Hay en el conocimiento dos elementos que interactúan siempre: alguien que conoce o sujeto del conocimiento y algo que es conocido u objeto del conocimiento. Estos dos elementos se relacionan de diferente modo cuando se produce un acto de conocimiento. Así en las ciencias naturales objeto y sujeto de conocimiento están totalmente separados de modo que el ser humano conoce elementos y procesos que le son externos aunque le influyan o interaccione con ellos. Sin embargo, en las ciencias sociales o humanas confluyen sujeto y objeto del conocimiento puesto que el sujeto se conoce a sí mismo, los procesos que el mismo produce.
Esta distinción entre sujeto y objeto da también lugar a dos tipos de conocimiento diferentes según el peso mayor o menor que le demos a cada uno de ellos. Así hablamos de conocimiento subjetivo cuando se da mayor peso al punto de vista particular del sujeto que conoce y su percepción del mundo, frente a un conocimiento objetivo que se inclina a dar más importancia a las características o propiedades del objeto con independencia del sujeto que lo examina por lo cual sería aceptable por cualquiera y, por tanto, intersubjetivo.

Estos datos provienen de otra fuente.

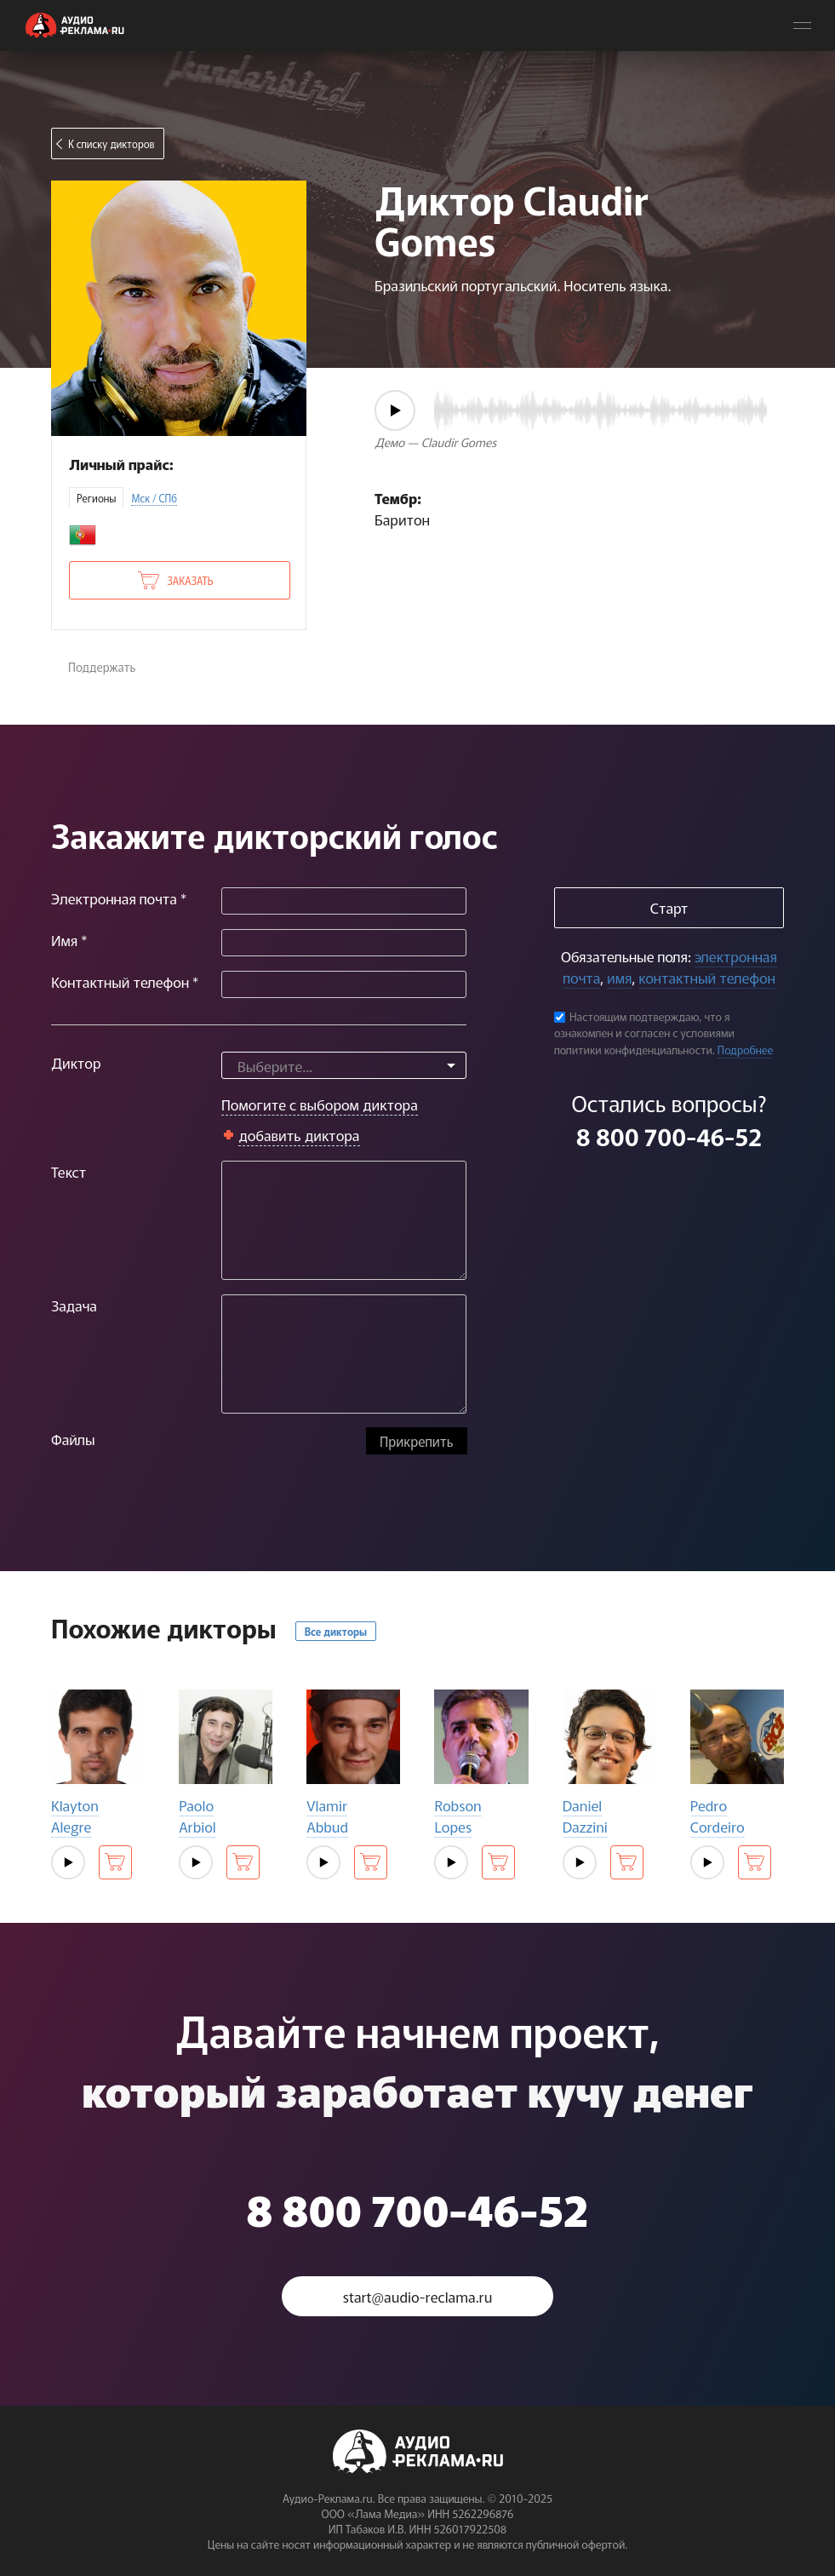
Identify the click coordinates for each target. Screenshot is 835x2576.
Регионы (96, 498)
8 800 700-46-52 (669, 1136)
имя (619, 977)
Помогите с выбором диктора (319, 1104)
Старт (669, 907)
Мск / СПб (154, 498)
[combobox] (343, 1065)
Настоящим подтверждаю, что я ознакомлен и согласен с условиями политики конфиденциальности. (644, 1033)
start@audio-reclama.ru (418, 2296)
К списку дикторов (111, 143)
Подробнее (746, 1049)
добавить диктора (299, 1134)
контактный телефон (706, 977)
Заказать (190, 580)
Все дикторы (336, 1631)
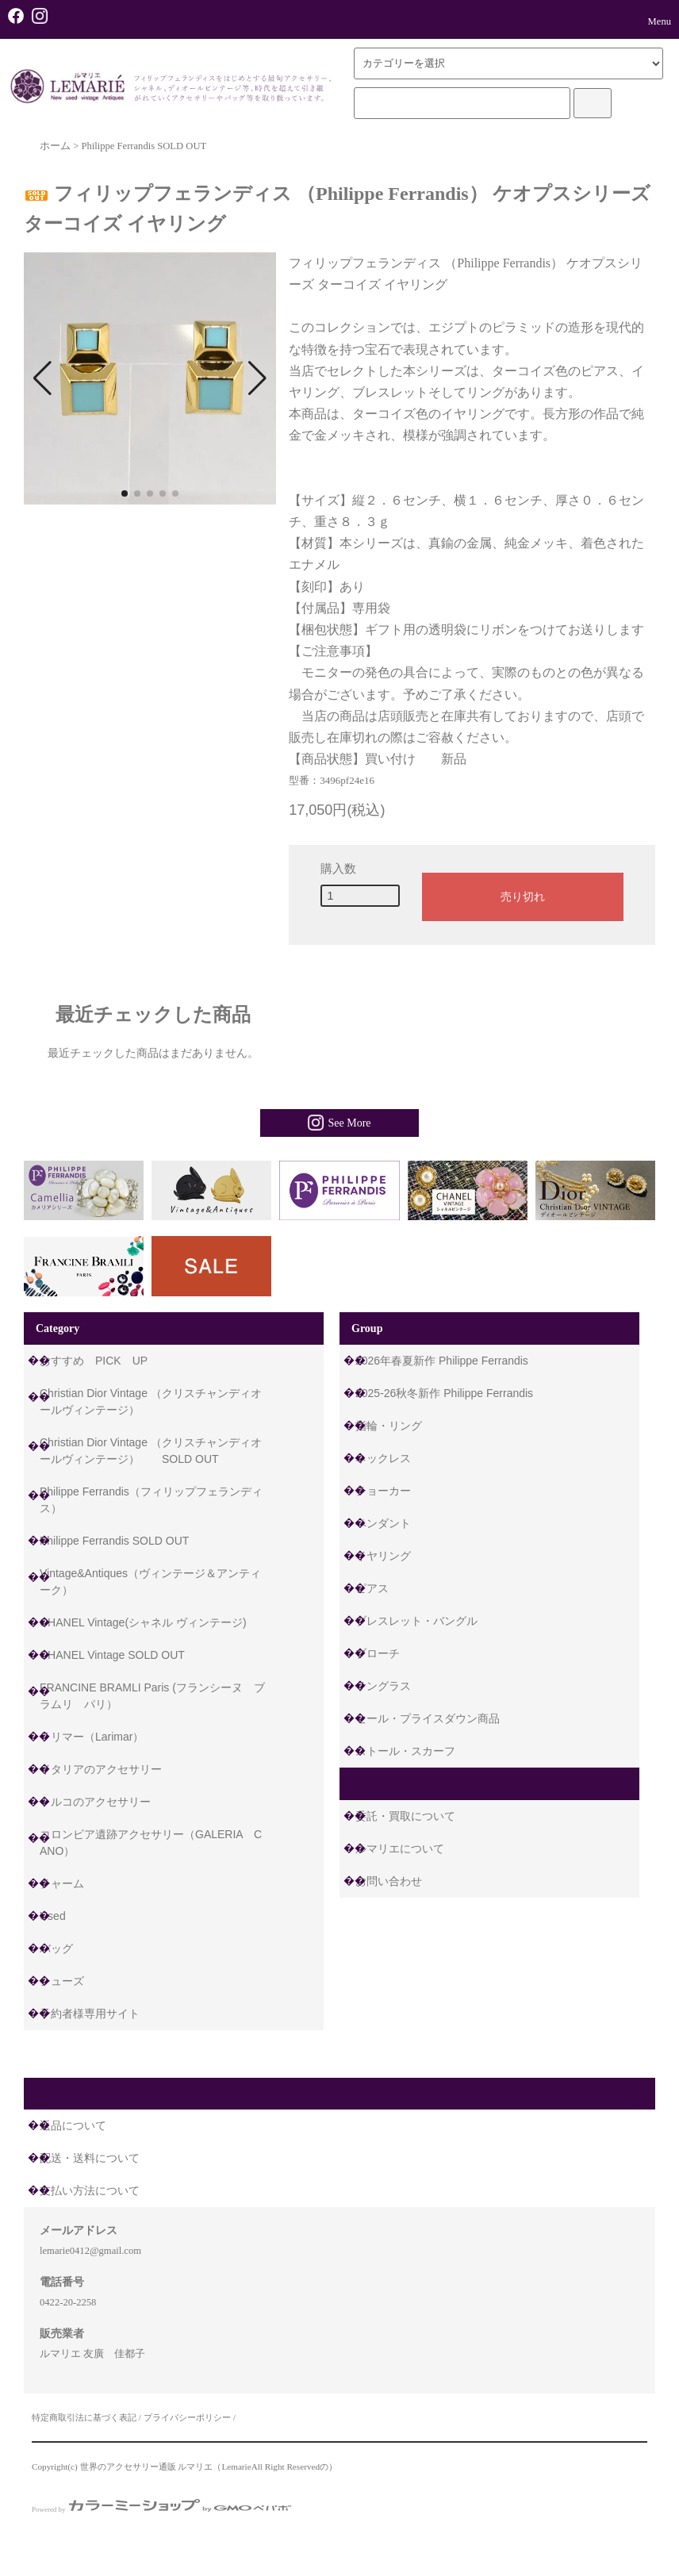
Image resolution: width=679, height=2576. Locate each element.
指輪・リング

En relación con esta distinción entre lo subjetivo y lo objetivo podemos distinguir entre verdad y certeza. De forma que si la certeza es un estado subjetivo que nos lleva a considerar algo como verdadero teniendo un pleno convencimiento de ello, un fuerte sentimiento que nos lleva a aceptarlo como tal, cuando hablamos de verdad debemos entender que nos estamos apoyando en datos objetivos.